Они вышли из «Матросской тишины». На заснеженной улице пахло свежими огурцами — так Ермилов часто воспринимал запах снега. Захотелось есть.
Пар изо рта срывался причудливыми облачками, какое-то время, не тая в воздухе, тянулся легким шлейфом за прохожими. Снег скрипел дерзко и бодряще…
— Ну и морозец, — Сорокин взял горсть снега с макушки сугроба, помял его и принялся торопливо натягивать кожаные перчатки. — Снегу нападало… Ты оформляй Дедова на перевод в СИЗО «Лефортово». Наш клиент. И обязательно надо все эти показания записать в присутствии адвоката. Васильеву пусть клиент даст отвод. Подыщи ему другого.
— Так точно, товарищ полковник.
— Ну чего, обиделся, что дело из клювика вытащили? Не тужи. Будешь разрабатывать свою экономическую линию. Знаешь, я, как цыганка, могу предсказать тебе громкое дело и звездочки на погоны, и кучу проблем прицепом.
— Скорее, только прицеп, — Олег натянул поглубже вязаную шапку.
— Сделаешь обыск у Граевского. А там золото инков… Шутка. А вообще, не торопись. Пусть сперва клиент показания даст, а потом связывайся с этим бывшим чиновником. Думаю, за ним до сих пор стоят влиятельные люди — он многое знает, и его оберегают. А уж про действующих чиновников я молчу. Только после стопудовых фактов на руках… — Сорокин потоптался, похлопал себя по бокам. Они ждали троллейбуса. — У меня такое ощущение, что ты хочешь о чем-то спросить, но не решаешься.

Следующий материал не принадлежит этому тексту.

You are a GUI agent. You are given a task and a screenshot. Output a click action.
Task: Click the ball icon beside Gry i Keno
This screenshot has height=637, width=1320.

— Даже не знаю, — Ермилов вздохнул. — Сейчас не самый удачный момент. Я давно хотел перейти к вам. Ну, не совсем к вам — в Следственное управление. Но там нет свободных должностей. Да и дело не только в этом. Я неплохой юрист, довольно опытный, — он улыбнулся смущенно, — глупо себя хвалить. Короче, вам оперативники не нужны?
Сорокин засмеялся.
— Подумать надо. Сразу, сам понимаешь, такие вопросы не решают, тем более на троллейбусной остановке. Но я чего-то такого от тебя и ждал. Вернемся к этому вопросу чуть позже.
Но обязательно вернемся. Вон наш троллейбус.
* * *
Дедов не испытал облегчения от признаний, понимая, что ко всему прочему потянул за собой еще шлейф убийства торгпреда.
Он тогда очень рассчитывал на Джека. Но тот отказался помогать в устранении Малышева. Казалось, что ему стоило… Очевидно, что англичанин хотел иметь против Дедова дополнительный компрометирующий материал. Ну что же, в достижении своих целей Юрий пошел и на это, решив, что хуже не будет…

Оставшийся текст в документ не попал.